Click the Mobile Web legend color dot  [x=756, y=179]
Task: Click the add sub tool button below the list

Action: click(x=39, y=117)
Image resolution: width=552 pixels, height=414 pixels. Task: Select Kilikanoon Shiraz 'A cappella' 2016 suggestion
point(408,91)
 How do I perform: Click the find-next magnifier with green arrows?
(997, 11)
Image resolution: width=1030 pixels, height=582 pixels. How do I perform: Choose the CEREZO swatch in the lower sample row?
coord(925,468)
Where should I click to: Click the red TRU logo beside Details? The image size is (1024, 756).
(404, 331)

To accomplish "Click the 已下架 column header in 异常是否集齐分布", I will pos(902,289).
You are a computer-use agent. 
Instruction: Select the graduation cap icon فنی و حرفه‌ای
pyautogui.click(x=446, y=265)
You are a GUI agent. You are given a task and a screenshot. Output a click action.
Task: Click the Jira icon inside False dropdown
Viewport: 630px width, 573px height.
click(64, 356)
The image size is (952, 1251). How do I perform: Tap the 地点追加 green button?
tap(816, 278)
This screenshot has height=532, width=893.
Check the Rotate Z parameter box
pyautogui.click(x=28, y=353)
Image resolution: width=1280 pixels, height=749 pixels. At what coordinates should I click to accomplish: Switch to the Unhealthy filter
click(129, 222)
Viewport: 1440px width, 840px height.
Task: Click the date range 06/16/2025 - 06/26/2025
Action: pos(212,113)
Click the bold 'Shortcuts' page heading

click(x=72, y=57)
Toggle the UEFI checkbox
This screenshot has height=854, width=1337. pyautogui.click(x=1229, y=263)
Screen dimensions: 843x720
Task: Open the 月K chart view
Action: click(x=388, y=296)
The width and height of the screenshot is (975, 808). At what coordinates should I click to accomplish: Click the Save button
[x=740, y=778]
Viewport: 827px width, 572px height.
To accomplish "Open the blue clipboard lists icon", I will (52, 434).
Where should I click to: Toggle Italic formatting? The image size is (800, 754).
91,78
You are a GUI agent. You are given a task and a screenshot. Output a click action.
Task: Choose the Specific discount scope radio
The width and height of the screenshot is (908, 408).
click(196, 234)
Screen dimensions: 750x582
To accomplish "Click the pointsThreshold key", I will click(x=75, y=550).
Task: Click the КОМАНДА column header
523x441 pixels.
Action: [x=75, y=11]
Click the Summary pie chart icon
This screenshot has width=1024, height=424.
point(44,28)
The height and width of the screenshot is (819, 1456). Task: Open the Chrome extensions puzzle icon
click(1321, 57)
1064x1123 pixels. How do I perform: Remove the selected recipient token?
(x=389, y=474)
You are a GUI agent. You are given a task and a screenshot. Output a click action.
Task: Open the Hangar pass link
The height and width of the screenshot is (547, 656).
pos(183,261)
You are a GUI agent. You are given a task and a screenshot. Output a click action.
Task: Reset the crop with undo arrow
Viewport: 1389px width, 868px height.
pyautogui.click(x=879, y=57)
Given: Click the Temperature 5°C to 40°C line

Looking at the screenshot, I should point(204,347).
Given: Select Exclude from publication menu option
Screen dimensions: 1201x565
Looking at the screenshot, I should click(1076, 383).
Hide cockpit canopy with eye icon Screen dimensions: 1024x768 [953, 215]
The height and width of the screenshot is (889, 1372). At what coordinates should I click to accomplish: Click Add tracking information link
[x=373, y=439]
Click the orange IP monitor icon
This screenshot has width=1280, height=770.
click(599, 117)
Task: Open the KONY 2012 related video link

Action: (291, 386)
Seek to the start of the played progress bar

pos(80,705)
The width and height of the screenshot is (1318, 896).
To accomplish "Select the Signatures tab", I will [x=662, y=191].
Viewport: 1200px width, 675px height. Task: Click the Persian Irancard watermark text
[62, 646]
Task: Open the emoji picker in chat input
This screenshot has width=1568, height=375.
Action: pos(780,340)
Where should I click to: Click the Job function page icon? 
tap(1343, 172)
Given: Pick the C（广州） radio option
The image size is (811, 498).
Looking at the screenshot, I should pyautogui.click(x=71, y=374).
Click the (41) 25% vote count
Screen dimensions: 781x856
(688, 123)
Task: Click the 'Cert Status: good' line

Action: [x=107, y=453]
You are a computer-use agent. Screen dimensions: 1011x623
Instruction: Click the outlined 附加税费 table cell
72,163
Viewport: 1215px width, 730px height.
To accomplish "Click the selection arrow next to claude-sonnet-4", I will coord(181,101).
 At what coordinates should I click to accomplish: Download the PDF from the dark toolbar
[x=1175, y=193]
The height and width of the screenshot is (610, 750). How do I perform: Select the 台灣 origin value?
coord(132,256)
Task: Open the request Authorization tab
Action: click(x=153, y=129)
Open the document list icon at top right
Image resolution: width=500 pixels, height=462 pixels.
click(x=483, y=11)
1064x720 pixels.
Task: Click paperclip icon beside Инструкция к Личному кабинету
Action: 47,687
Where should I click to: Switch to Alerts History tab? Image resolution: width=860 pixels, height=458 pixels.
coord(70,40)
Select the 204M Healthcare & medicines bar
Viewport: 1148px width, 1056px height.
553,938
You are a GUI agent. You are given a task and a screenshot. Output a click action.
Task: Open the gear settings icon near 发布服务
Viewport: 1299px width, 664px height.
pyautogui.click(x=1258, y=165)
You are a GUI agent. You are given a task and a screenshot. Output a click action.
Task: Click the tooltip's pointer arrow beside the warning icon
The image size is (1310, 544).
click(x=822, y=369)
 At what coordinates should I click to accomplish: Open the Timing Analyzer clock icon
━━━
DESCRIPTION OF THE TASK |
Your job is to reproduce the listing exactly.

EXPECTED OUTPUT |
Click the Mobile Web legend color dot  [x=756, y=179]
Task: Click the add sub tool button below the list

Action: click(x=39, y=117)
Image resolution: width=552 pixels, height=414 pixels. Task: Select Kilikanoon Shiraz 'A cappella' 2016 suggestion
point(408,91)
 How do I perform: Click the find-next magnifier with green arrows?
(997, 11)
Image resolution: width=1030 pixels, height=582 pixels. How do I perform: Choose the CEREZO swatch in the lower sample row?
coord(925,468)
Where should I click to: Click the red TRU logo beside Details? The image size is (1024, 756).
(404, 331)

To accomplish "Click the 已下架 column header in 异常是否集齐分布", I will pos(902,289).
You are a computer-use agent. 
Instruction: Select the graduation cap icon فنی و حرفه‌ای
pyautogui.click(x=446, y=265)
You are a GUI agent. You are given a task and a screenshot. Output a click action.
Task: Click the Jira icon inside False dropdown
Viewport: 630px width, 573px height.
click(64, 356)
The image size is (952, 1251). How do I perform: Tap the 地点追加 green button?
tap(816, 278)
This screenshot has height=532, width=893.
Check the Rotate Z parameter box
pyautogui.click(x=28, y=353)
Image resolution: width=1280 pixels, height=749 pixels. At what coordinates should I click to accomplish: Switch to the Unhealthy filter
click(129, 222)
Viewport: 1440px width, 840px height.
Task: Click the date range 06/16/2025 - 06/26/2025
Action: pos(212,113)
Click the bold 'Shortcuts' page heading

click(x=72, y=57)
Toggle the UEFI checkbox
This screenshot has height=854, width=1337. pyautogui.click(x=1229, y=263)
Screen dimensions: 843x720
Task: Open the 月K chart view
Action: click(x=388, y=296)
The width and height of the screenshot is (975, 808). At what coordinates should I click to accomplish: Click the Save button
[x=740, y=778]
Viewport: 827px width, 572px height.
To accomplish "Open the blue clipboard lists icon", I will (52, 434).
Where should I click to: Toggle Italic formatting? The image size is (800, 754).
91,78
You are a GUI agent. You are given a task and a screenshot. Output a click action.
Task: Choose the Specific discount scope radio
The width and height of the screenshot is (908, 408).
click(196, 234)
Screen dimensions: 750x582
To accomplish "Click the pointsThreshold key", I will click(x=75, y=550).
Task: Click the КОМАНДА column header
523x441 pixels.
Action: [x=75, y=11]
Click the Summary pie chart icon
This screenshot has width=1024, height=424.
point(44,28)
The height and width of the screenshot is (819, 1456). Task: Open the Chrome extensions puzzle icon
click(1321, 57)
1064x1123 pixels. How do I perform: Remove the selected recipient token?
(x=389, y=474)
You are a GUI agent. You are given a task and a screenshot. Output a click action.
Task: Open the Hangar pass link
The height and width of the screenshot is (547, 656).
pos(183,261)
You are a GUI agent. You are given a task and a screenshot. Output a click action.
Task: Reset the crop with undo arrow
Viewport: 1389px width, 868px height.
pyautogui.click(x=879, y=57)
Given: Click the Temperature 5°C to 40°C line

Looking at the screenshot, I should point(204,347).
Given: Select Exclude from publication menu option
Screen dimensions: 1201x565
Looking at the screenshot, I should click(1076, 383).
Hide cockpit canopy with eye icon Screen dimensions: 1024x768 [953, 215]
The height and width of the screenshot is (889, 1372). At what coordinates should I click to accomplish: Click Add tracking information link
[x=373, y=439]
Click the orange IP monitor icon
This screenshot has width=1280, height=770.
click(599, 117)
Task: Open the KONY 2012 related video link

Action: (291, 386)
Seek to the start of the played progress bar

pos(80,705)
The width and height of the screenshot is (1318, 896).
To accomplish "Select the Signatures tab", I will [x=662, y=191].
Viewport: 1200px width, 675px height. Task: Click the Persian Irancard watermark text
[62, 646]
Task: Open the emoji picker in chat input
This screenshot has width=1568, height=375.
Action: pos(780,340)
Where should I click to: Click the Job function page icon? 
tap(1343, 172)
Given: Pick the C（广州） radio option
The image size is (811, 498).
Looking at the screenshot, I should pyautogui.click(x=71, y=374).
Click the (41) 25% vote count
Screen dimensions: 781x856
(688, 123)
Task: Click the 'Cert Status: good' line

Action: [x=107, y=453]
You are a computer-use agent. Screen dimensions: 1011x623
Instruction: Click the outlined 附加税费 table cell
72,163
Viewport: 1215px width, 730px height.
To accomplish "Click the selection arrow next to claude-sonnet-4", I will coord(181,101).
 At what coordinates should I click to accomplish: Download the PDF from the dark toolbar
[x=1175, y=193]
The height and width of the screenshot is (610, 750). How do I perform: Select the 台灣 origin value?
coord(132,256)
Task: Open the request Authorization tab
Action: click(x=153, y=129)
Open the document list icon at top right
Image resolution: width=500 pixels, height=462 pixels.
click(x=483, y=11)
1064x720 pixels.
Task: Click paperclip icon beside Инструкция к Личному кабинету
Action: 47,687
Where should I click to: Switch to Alerts History tab? Image resolution: width=860 pixels, height=458 pixels.
coord(70,40)
Select the 204M Healthcare & medicines bar
Viewport: 1148px width, 1056px height.
553,938
You are a GUI agent. You are given a task and a screenshot. Output a click action.
Task: Open the gear settings icon near 发布服务
Viewport: 1299px width, 664px height.
pyautogui.click(x=1258, y=165)
You are a GUI agent. You are given a task and a screenshot. Output a click action.
Task: Click the tooltip's pointer arrow beside the warning icon
The image size is (1310, 544).
click(x=822, y=369)
 At what coordinates should I click to accomplish: Open the Timing Analyzer clock icon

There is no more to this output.